Terraform will perform the following actions:

  # module.function_app["acs-syd-non-app-func-app-01"].azurerm_windows_function_app.this will be updated in-place
  ~ resource "azurerm_windows_function_app" "this" {
        id                                = "/subscriptions/xxxxx/resourceGroups/syd-non-app-rg/providers/Microsoft.Web/sites/syd-non-app-func-app-01"
        name                              = "syd-non-app-func-app-01"
        # (25 unchanged attributes hidden)

      ~ site_config {
          ~ use_32_bit_worker                      = true -> false
            # (30 unchanged attributes hidden)
        }
        # (2 unchanged blocks hidden)
    }

Plan: 0 to add, 1 to change, 0 to destroy.

Expected Behaviour

use_32_bit_worker = false must create 64 bit platform

Actual Behaviour

It's creating 32 bit platform

Steps to Reproduce

Run terraform apply twice

Important Factoids

No response

References

No response

[xiaxyi]

Thanks @mg-8 for raising this issue, let me check the behavior and I will submit a pr for the fix once confirmed.

[mg-8]

Thanks @mg-8 for raising this issue, let me check the behavior and I will submit a pr for the fix once confirmed.

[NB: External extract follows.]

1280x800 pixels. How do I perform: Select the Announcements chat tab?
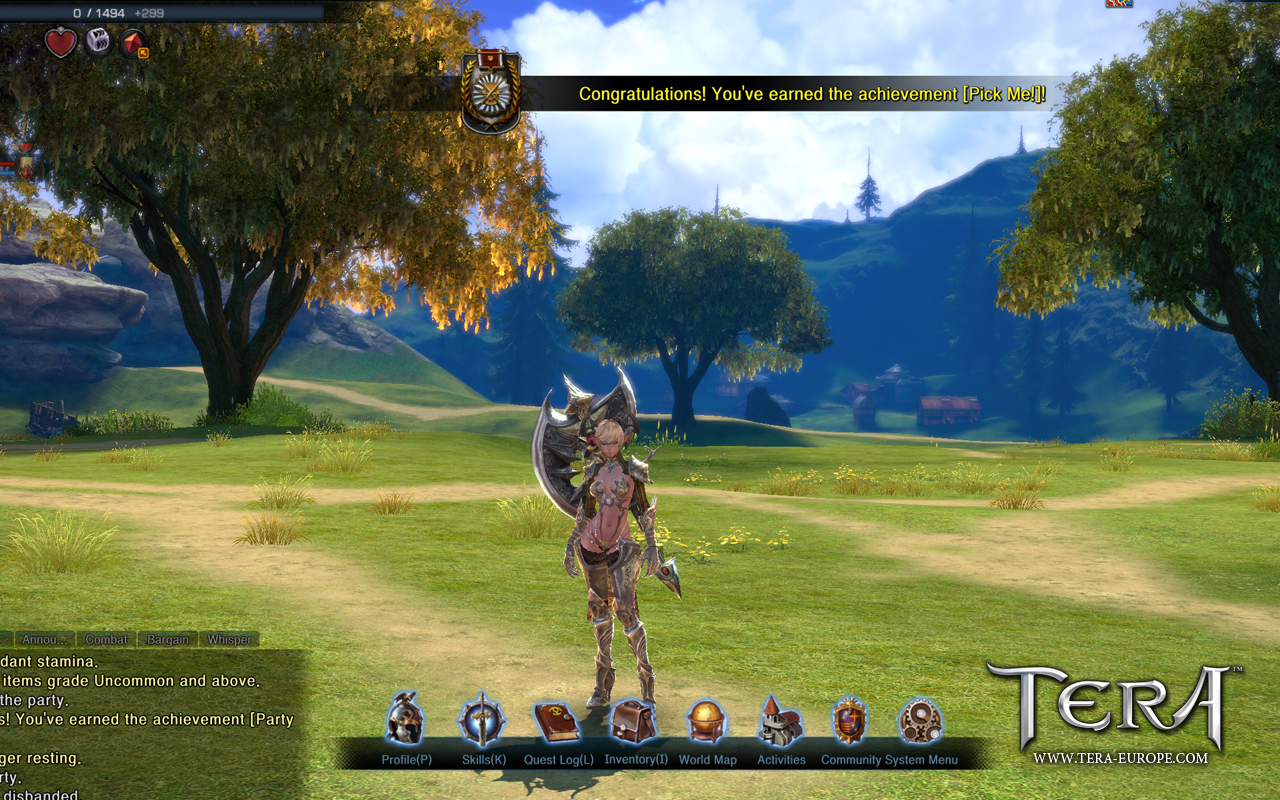(46, 639)
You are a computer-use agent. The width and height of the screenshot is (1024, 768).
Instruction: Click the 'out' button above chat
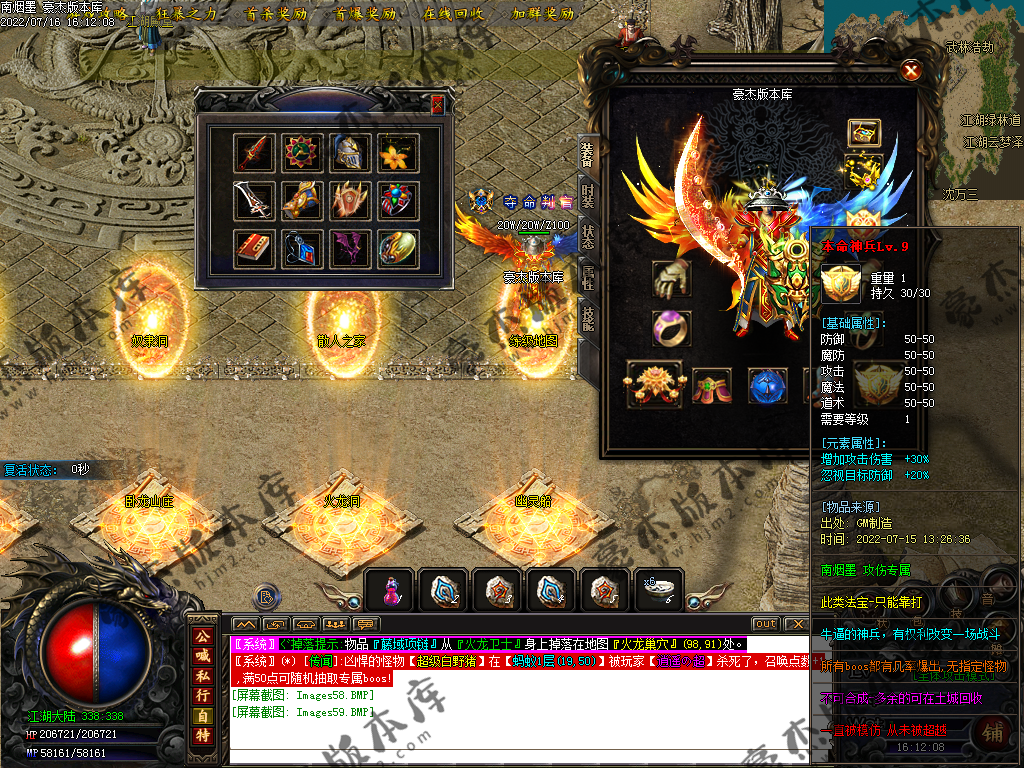[x=765, y=624]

any luck fixing this issue?

[tjrobinson]

Possibly related: https://github.com/hashicorp/terraform-provider-azurerm/issues/16211

[github-actions[bot]]

I'm going to lock this issue because it has been closed for 30 days ⏳. This helps our maintainers find and focus on the active issues. If you have found a problem that seems similar to this, please open a new issue and complete the issue template so we can capture all the details necessary to investigate further.